TEMPO.CO , Bandung : Tempat ini membuat jam makan malam orang berubah. Mulai buka sejak sore, warung tenda di pinggir Jalan Sultan Hasanudin, Bandung, itu langsung diserbu. Dalam sejam, antrean panjang pesanan sudah berderet.
Di dalam tenda warung Bebek Ali, semua kursi penuh terisi oleh sekitar 40 orang. Gelas minuman, piring nasi, aneka lauk pauk, serta sambal, juga menghabiskan lahan tiga meja panjangnya. Para pemesan yang datang menjelang Ahad petang, 7 Januari 2012, itu pun harus rela berdiri antre di luar tenda.
Dua orang pemasak bolak-balik memasukkan dan mengangkat pesanan dari dua wajan besar berisi minyak goreng. Teriakan nomor pesanan selalu beradu dengan suara gemuruh kompor dan nyanyian sekelompok pengamen di ujung tenda.
Untuk menulis pesanan ke meja dapur, pembeli harus berjalan merayap di atas batu trotoar, dan kadang harus bergantian dengan pelayan.
Toh begitu, pengunjung nikmat saja melahap ayam, ikan lele, bebek, tahu juga tempe, yang semuanya digoreng. Pelengkapnya sambal merah, lalap daun kemangi, irisan kol, dan timun. Pemilik warung, Ali Reynaldi, 36 tahun, juga santai dan tetap ramah melayani pembayaran di meja kasir yang berada di tengah warung.
Warung Bebek Ali kini tersohor karena olahan bebeknya. Dagingnya terasa empuk dan sedikit garing di luar, seperti daging ayam. Tapi tulang-tulang besarnya masih cukup keras untuk ikut dikunyah. “Dagingnya gurih, enggak liat, juga enggak amis. Memenuhi syaratlah sebagai bebek goreng yang enak,” kata Syarifah, salah satu pelanggan warung yang berada dekat RS Santo Borromeus itu.
Selain itu, harganya terhitung murah. Sepotong bebek goreng sebesar kepalan tangan orang dewasa itu seharga Rp 13 ribu. Karena itu, ibu dua orang anak itu suka mampir makan di sana walau harus agak lama menunggu pesanan. “Setiap kali datang ke sana enggak pernah enggak antre,” ujarnya.
Sambal warung itu, menurutnya, terasa enak di lidah, walau standar rasanya lebih dominan manis. “Tapi bisa kok minta sambal yang lebih pedas,” kata dia.
Soal rasa sambal ini, ujar Ali, menyesuaikan selera sambal pembelinya yang tidak suka terlalu pedas. “Mungkin karena orang Bandung manis-manis ya,” ujarnya dengan logat Jawa sambil tersenyum.
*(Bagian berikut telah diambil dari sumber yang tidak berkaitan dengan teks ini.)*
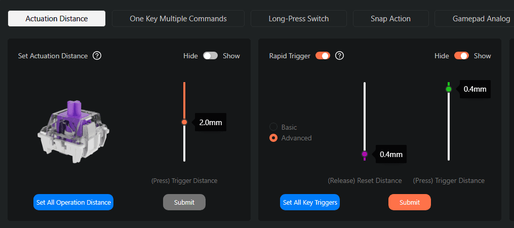The width and height of the screenshot is (514, 228).
Task: Open help icon beside Set Actuation Distance
Action: (97, 56)
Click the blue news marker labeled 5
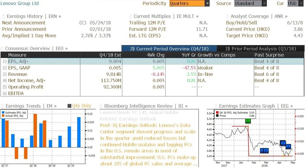The image size is (305, 168). point(266,150)
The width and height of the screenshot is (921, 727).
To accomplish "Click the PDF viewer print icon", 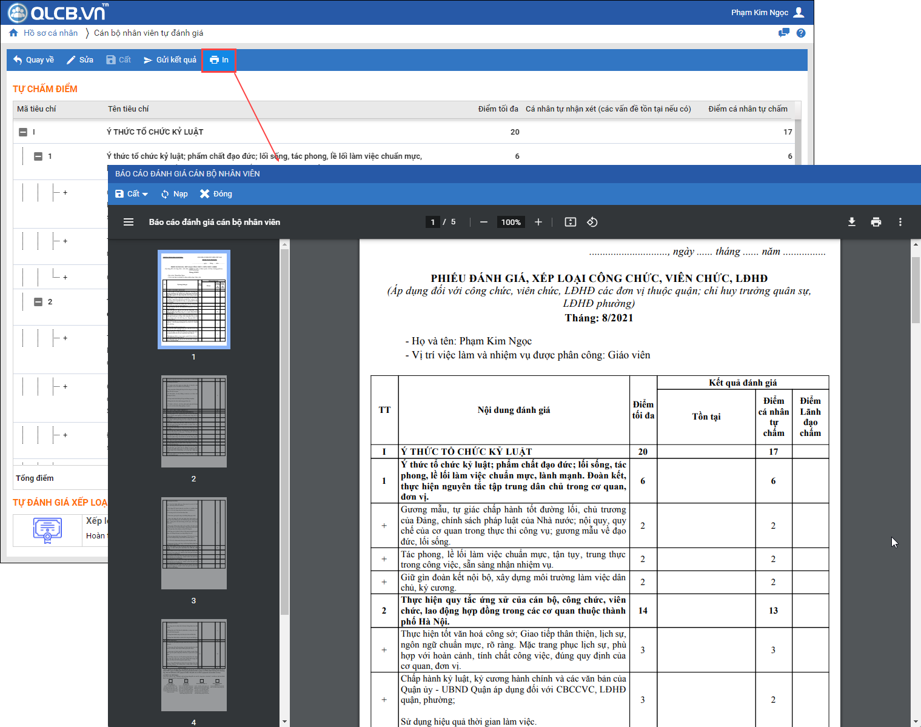I will (876, 222).
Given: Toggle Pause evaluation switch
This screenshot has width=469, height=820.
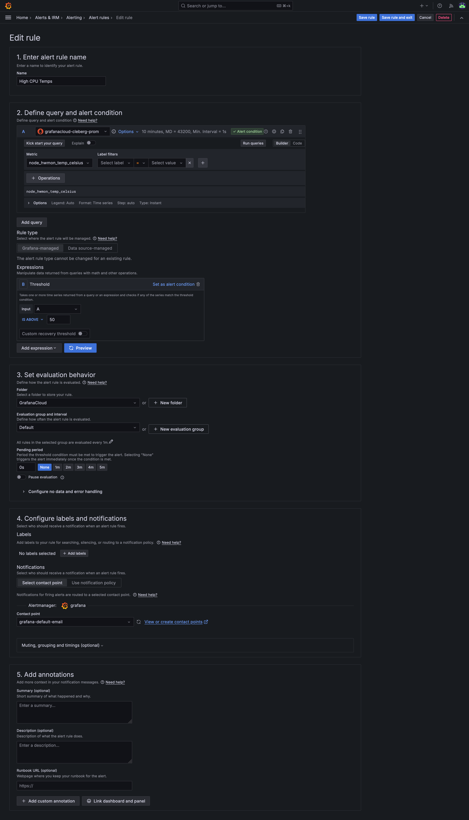Looking at the screenshot, I should click(x=22, y=477).
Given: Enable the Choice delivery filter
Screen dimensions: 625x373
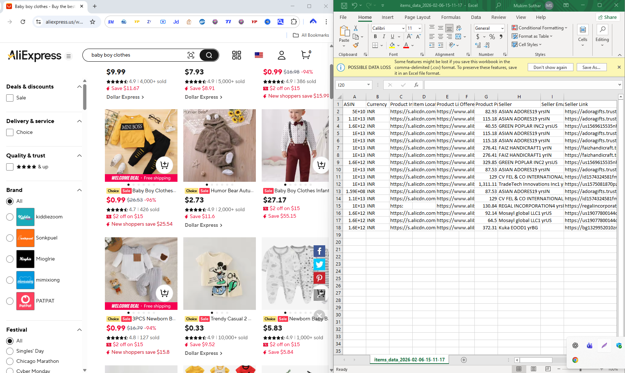Looking at the screenshot, I should 9,132.
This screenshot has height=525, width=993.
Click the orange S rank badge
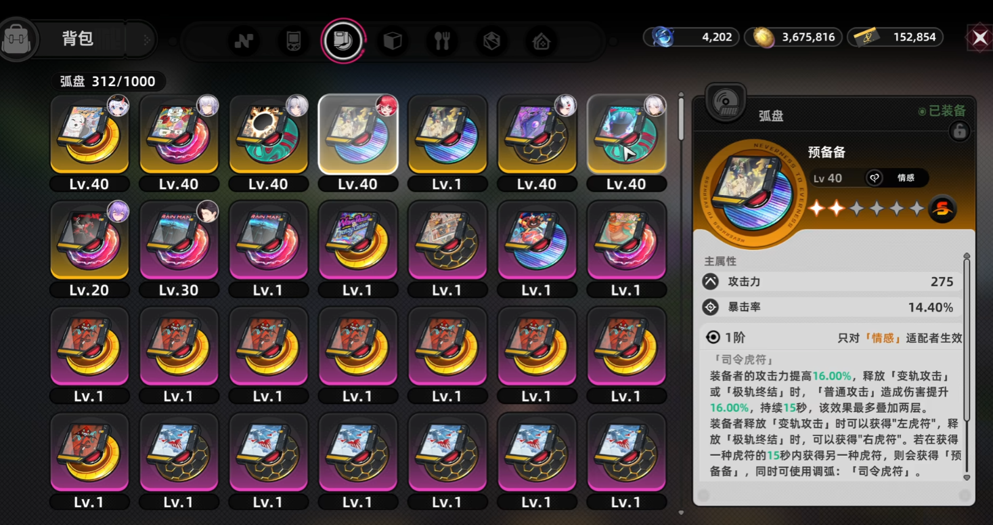pos(942,209)
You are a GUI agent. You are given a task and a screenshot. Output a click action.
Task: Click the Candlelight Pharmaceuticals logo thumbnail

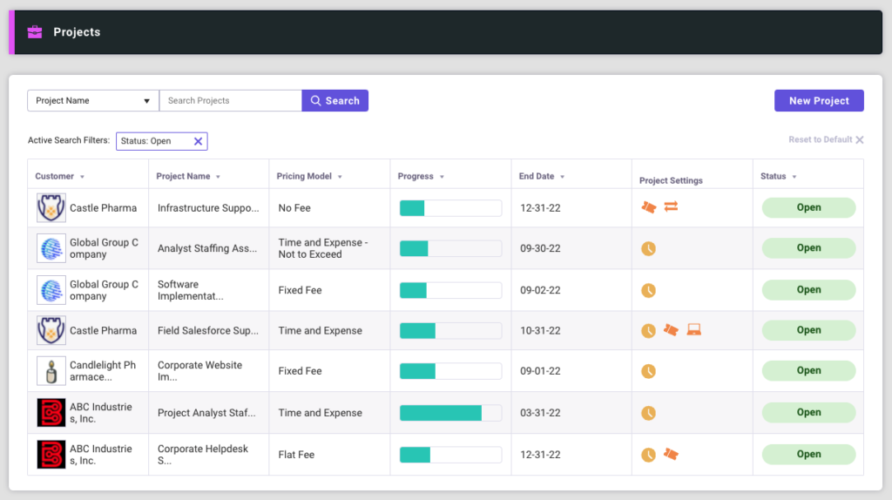pyautogui.click(x=51, y=371)
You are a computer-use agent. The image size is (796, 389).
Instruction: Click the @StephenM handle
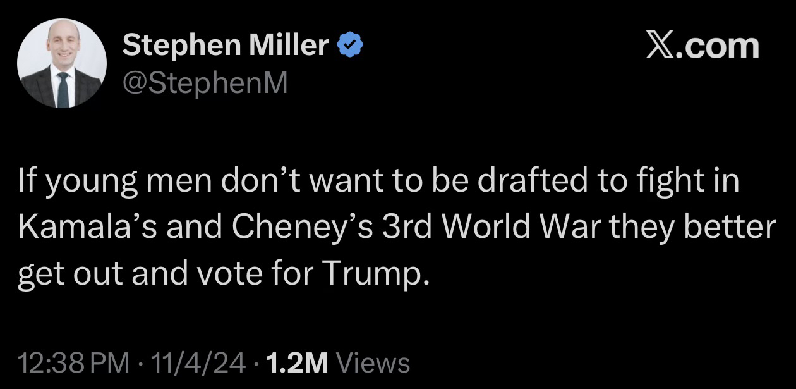(x=205, y=82)
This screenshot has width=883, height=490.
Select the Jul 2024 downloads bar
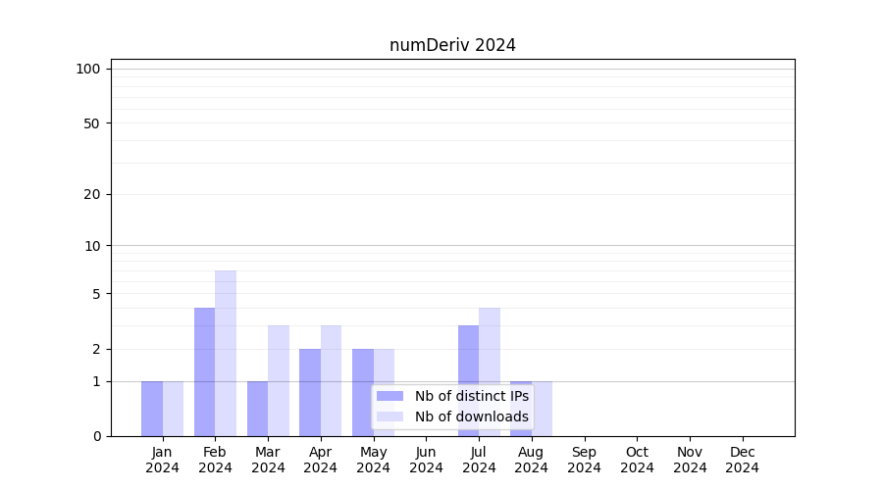tap(490, 353)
Warung yang dibuka sejak 2002 itu semula seperti warung tenda pecel lele dan ayam biasa. Sejak 2004-2007, kata Ali, bebek goreng di tempatnya naik pamor. Kini olahan bebeknya menjadi yang terlaris. Setiap hari, warung itu menghabiskan 170-180 ekor bebek, 40 ekor ayam, dan 70 ekor ikan lele.